The MV is charming, emphasizing their sexy dance moves and, as always, trendsetter fashion sense. It depicts the girls carrying out their daily tasks at the workplace, boxed in and feeling a bit lonesome. But once Friday night approaches, they come together, let loose and get wild as they shout "Fri, Sat, Sunday, Move your body!" While the MV isn't too extraordinary, the song remains upbeat and becomes irresistible upon a second listen. See for yourself in the MV below!
The energized lyrics make this song more of a hit as it adds more value to this dance track. "Fri. Sat. Sun" is speaking to the minds of the working class. The 4 fab ladies essentially tell off our bosses for us with lines like, "Don't call me until Monday," and "Send me a message? I won't read it." Be sure to blast these parts extra loud in the office on Fridays as you wait to clock out. After all, "We can't be bothered," and "no one will know" about your weekend personality!

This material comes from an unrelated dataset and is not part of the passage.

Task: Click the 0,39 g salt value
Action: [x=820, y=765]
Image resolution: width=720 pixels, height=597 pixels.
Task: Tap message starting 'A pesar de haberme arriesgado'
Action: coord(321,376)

The lyrics contain a lot of charisma and are divided evenly among the members, with each bridge and chorus suiting their individual vocal ranges. The instrumental has a sassy saxophone mixed in with lively sounds like flirtatious whistling, rough clapping, a fast-paced drumming, shaker percussion, and bold notes coming from an electric piano.
Dal Shabet perfected the track with a smooth refrain, especially when they hold the "ooooooh" in the lyrics "without anyone knowing, mooove." The slightly higher pitch for when they count down "Fri. Sat. Sun" is a nice change without altering the tune negatively as it balances the song nicely alongside the instrumental.
But the fun doesn't end there. The album starts off with the more mellow but colorful track "Ya Heart." The song doesn't seem like Dal Shabet's familiar style, which reveals they are trying something different in more than one song.
The song isn't too loud or ballad-like either, as it consists of a more gentle instrumental, picking up in volume more towards the end. It doesn't shy away from trendy sounds either with more jack-swing snaps, auto-tuned "oohs" and distant whistling. Serri and Ahyoung's vocals are more noticeable on this track in comparison to the other members. The song is a good addition to the album, without making or breaking it for the listener.
After opening with "Ya Heart" and shaking things up with "Fri. Sat. Sun," Dal Shabet follow things up with the band-like track "Hard 2 Love." This song works up the listener with its video game-like, animated instrumental. Ironically, "Hard 2 Love" is a song that lives up to its name as it isn't very extraordinary in comparison to other tracks. Their vocals appear to have a lot of editing done over them, and the track seems rushed by the zany, synthesized tune. Not the best song, but still different from many generic side tracks.
Finally, the album simmers down a little bit with the rough and bouncy track "Fly Boy." The instrumental ventures from the album concept a bit with a drummer boy instrumental and rugged army, marching band sound.
The introduction is a tad bit misleading as it begins with a more hip-hop influenced sound, out of something Black Pink would use, and switches over into something more bubbly and energetic like DIA. The song has a lot of interesting additions such as water drops, high-pitched notes from an electric piano, almost galactic sounds then the blare of a trumpet. The rise in tempo makes the song stand out a bit, but not as addicting as "Fri. Sat. Sun."
The 10th mini-album comes to a close with their summery song "Some, What?" If this was their initial comeback song, I'm relieved they took some time to wait and reconstruct their image and sound. The song is charming with its 80's shoo-bi do-bop jive theme, like something out of SECRET's "Yoo Hoo," but it doesn't close the album all that well. The song does have a perky sound as the lyrics are zesty with the subtle "chi chi chi - ahh," cutesy squealing, charming countdowns, and repetitious "Summa, Summa, Summa Baby!" But still, all the cuteness aside, the track can be a hit or miss depending on the listener.
In the end, Dal Shabet took a risk trying out this new concept, but it was well worth their efforts. The girls mentioned how they postponed their Summer '16 comeback for a well-made mini album and they didn't disappoint. Will they score #1 on the charts? With comebacks from other top competitor groups I doubt it a little, but still root for them as I personally download this into my weekday playlist.